‘Non voglio che il mondo dimentichi’
Come le fotografie aiutano a far luce sul dramma dei rifugiati Rohingya
Saikat Mojumder è nato a Dhaka, in Bangladesh, e da dieci anni si dedica alla fotografia. Saikat è stato uno dei primi fotografi a documentare l’emergenza dei Rohingya, subito dopo l’enorme afflusso di rifugiati che hanno attraversato il confine con il Myanmar nell’agosto del 2017 per cercare rifugio in Bangladesh. Da allora, Saikat è tornato sul luogo diverse volte per documentare la crisi per il World Food Programme.
Io e Saikat abbiamo lavorato a stretto contatto negli ultimi tre mesi. Trascorriamo la maggior parte del tempo nei campi, percorrendo la vasta distesa di terra che ora è diventata la dimora di centinaia di migliaia di famiglie, documentando in che modo il WFP stia facendo la differenza nelle loro vite.
A volte non servono parole per descrivere le fotografie di Saikat: lo sguardo perso nel vuoto di una madre che ha perso il marito e la propria casa parla da solo.
Di ritorno dal campo di Kutupalong, un percorso che facciamo ogni giorno passando accanto a file sterminate di rifugi di fortuna, parliamo del suo lavoro e del perché sia così importante.
Perché ti piace lavorare come fotografo?
In quanto fotografo, posso vivere molte esperienze. Posso muovermi liberamente e documentare la vita delle persone. Quando mi chiedono perché è importante fare una foto, rispondo che catturare ciò che vedo e riuscire a raccontare una storia può fare un'enorme differenza.
Cosa ti ha spinto a venire a Cox’s Bazar a documentare la crisi dei Rohingya attraverso la tua fotografia?

ELENCO DEI COMPITI -
a - Riscrivi la parte del testo sui Rohingya compresa tra "Di ritorno dal" e "lavorare come fotografo?", estremi inclusi, sostituendo "rifugi di fortuna" con "ripari di fortuna".
b - Elenca tutti i nomi di luoghi geografici che compaiono nel testo sui Rohingya, senza ripetizioni.

ESTRATTO DEI DATI -
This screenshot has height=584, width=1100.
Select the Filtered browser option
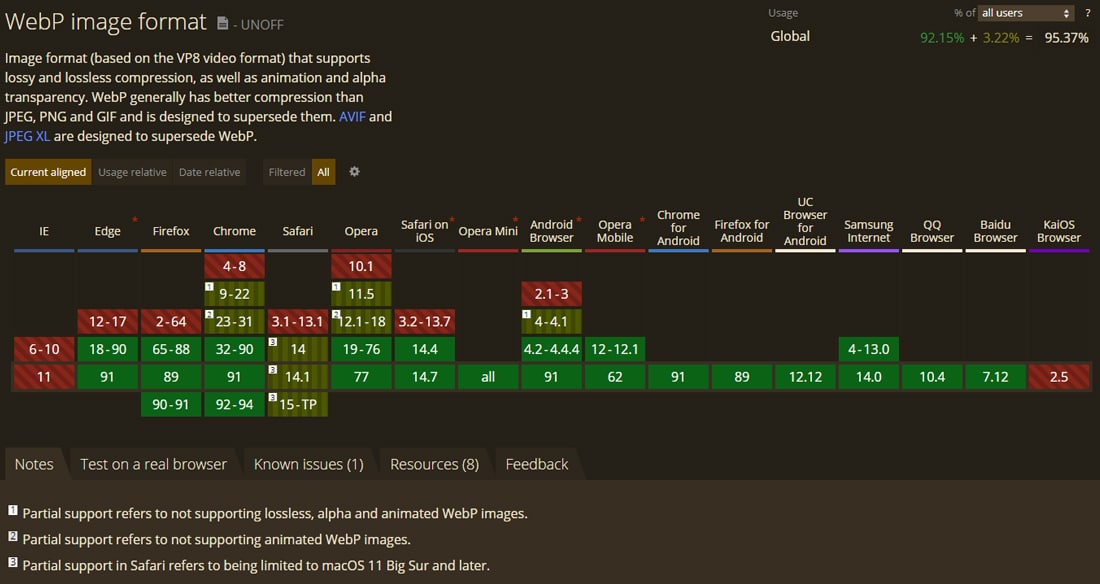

RISPOSTE IN ORDINE -
a -
Di ritorno dal campo di Kutupalong, un percorso che facciamo ogni giorno passando accanto a file sterminate di ripari di fortuna, parliamo del suo lavoro e del perché sia così importante.
Perché ti piace lavorare come fotografo?

b - Dhaka, Bangladesh, Myanmar, Kutupalong, Cox’s Bazar